Format the data as a Markdown table with the columns "No." and "Line", numbering each row. Begin at the line that contains "Viewport: 960px width, 720px", end at the line that contains "tap(465, 603)", include both, skip blank lines, and omit the pictures.

>> START EXTRACTED DATA

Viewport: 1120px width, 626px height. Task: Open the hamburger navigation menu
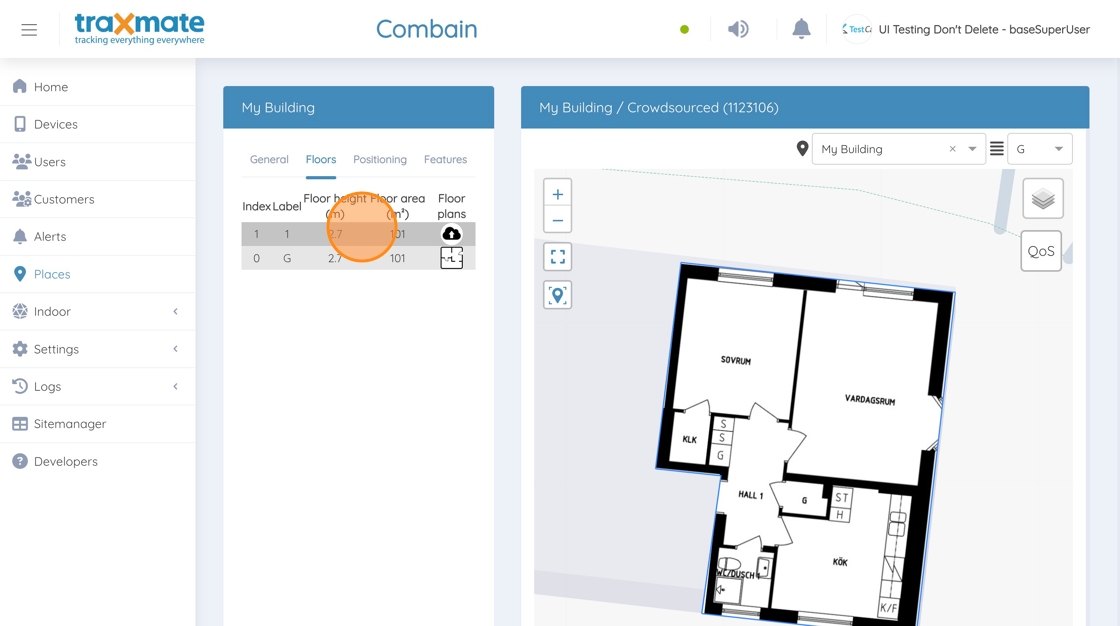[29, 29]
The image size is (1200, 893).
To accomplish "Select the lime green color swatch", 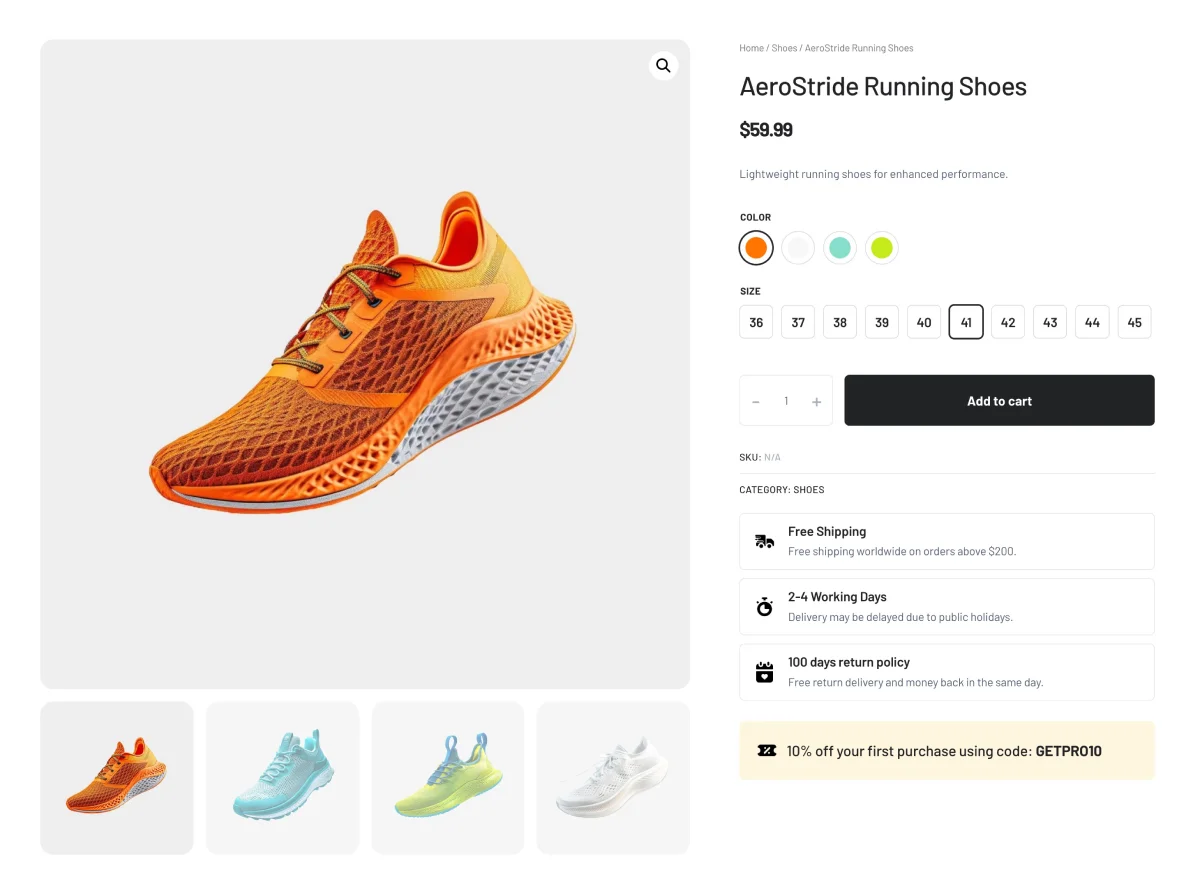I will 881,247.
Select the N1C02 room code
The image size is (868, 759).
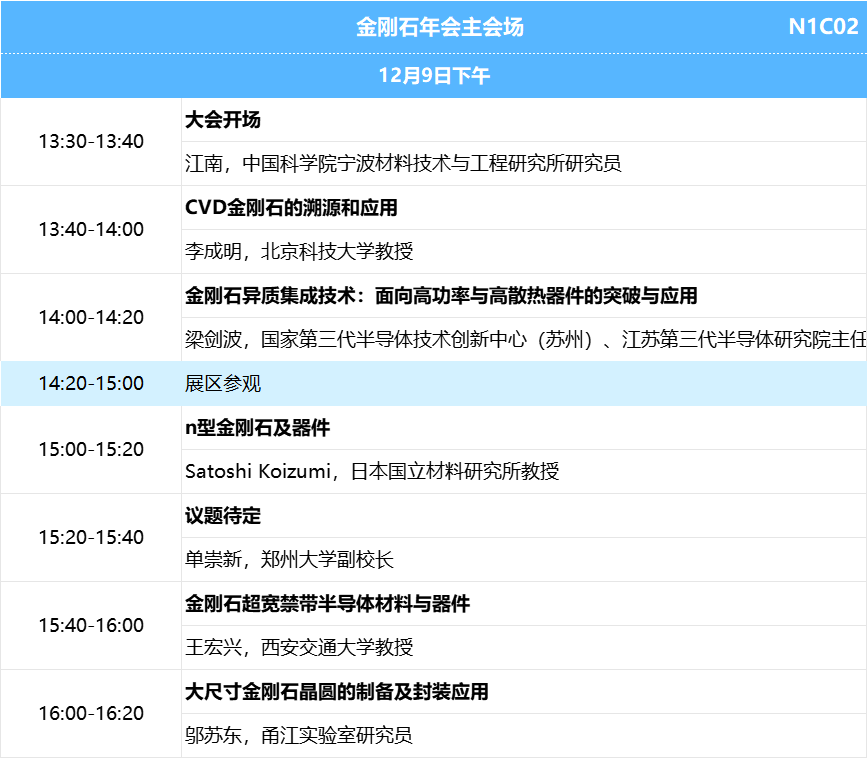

>> END EXTRACTED DATA
>> START EXTRACTED DATA

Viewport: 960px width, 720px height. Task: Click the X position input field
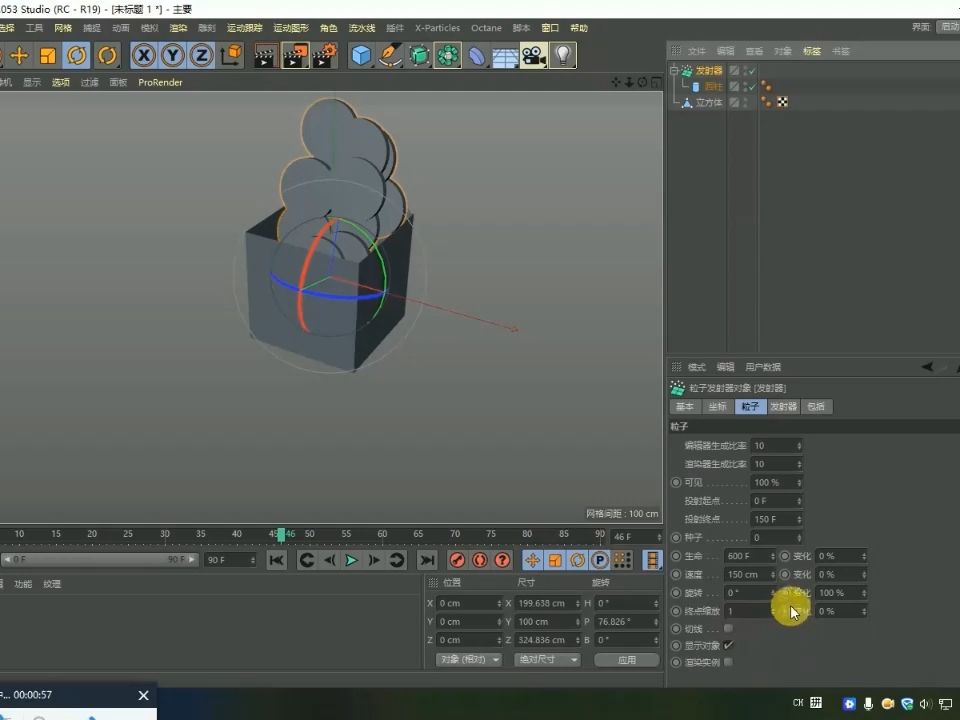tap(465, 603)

>> END EXTRACTED DATA

§ SOLUTION FOR THIS PROBLEM
| No. | Line |
|---|---|
| 1 | Viewport: 960px width, 720px height. Task: Click the X position input field |
| 2 | tap(465, 603) |